An algebra problem by Jayanta Mandi

$a + \frac{1}{b(a-b)} =(a-b)+b+\frac{1}{b(a-b)}$

Now applying $AM \geq GM$ $a + \frac{1}{b(a-b)} =(a-b)+b+\frac{1}{b(a-b)} \geq 3\sqrt[3]{(a-b) b \frac{1}{b(a-b)}} =3$

The equality holds if $a-b=b=\frac{1}{b(a-b)}$

It is ideal that you rewrite the expression as @Jayanta Mandi has done. This is

$b+(a-b)+\dfrac{1}{b(a-b)}$

By the AM-GM Inequality,

$(b+(a-b)+\dfrac{1}{b(a-b)})/3 \geq \sqrt[3]{b(a-b)\dfrac{1}{b(a-b)}}$

Notice how in the RHS, the $b(a-b)$ cancels out. This leaves

$(b+(a-b)+\dfrac{1}{b(a-b)})/3 \geq \sqrt[3]{1}$

Multiplying by $3$ and rearranging we see that

$a+\dfrac{1}{b(a-b)} \geq \boxed{3}$

Great problem! :D

A calc bashing solution:

Differentiate our expression with respect to $a$ and get

$1-\frac{1}{b(a-b)^2}$

and setting to zero gives $b(a-b)^2=1$ (note this is the equality situation in Jayanta's solution). Solving, $a=b+\frac{1}{\sqrt{b}}$ and plugging in our expression we wish to minimize we want to minimize

$b+\frac{2}{\sqrt{b}}$

We can proceed by differentiating again or by using AM-GM. Either way, we find the expression is minimized when $b=1$ and our answer is 3.
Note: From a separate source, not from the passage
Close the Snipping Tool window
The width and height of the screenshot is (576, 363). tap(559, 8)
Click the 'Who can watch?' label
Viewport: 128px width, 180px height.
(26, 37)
to find the minimum numbers. assume a =2, b =1 ( since a>b>0)

2+(1/1) = 3

I don't do the sum by theorem. I think, If a>b>0 then b=1 (1 is greater than 0) and a=2 (2 is greater than 1). Then I sit the value of a,b and I found 2.Then I think how this problem is in level 3!! hehehe:):)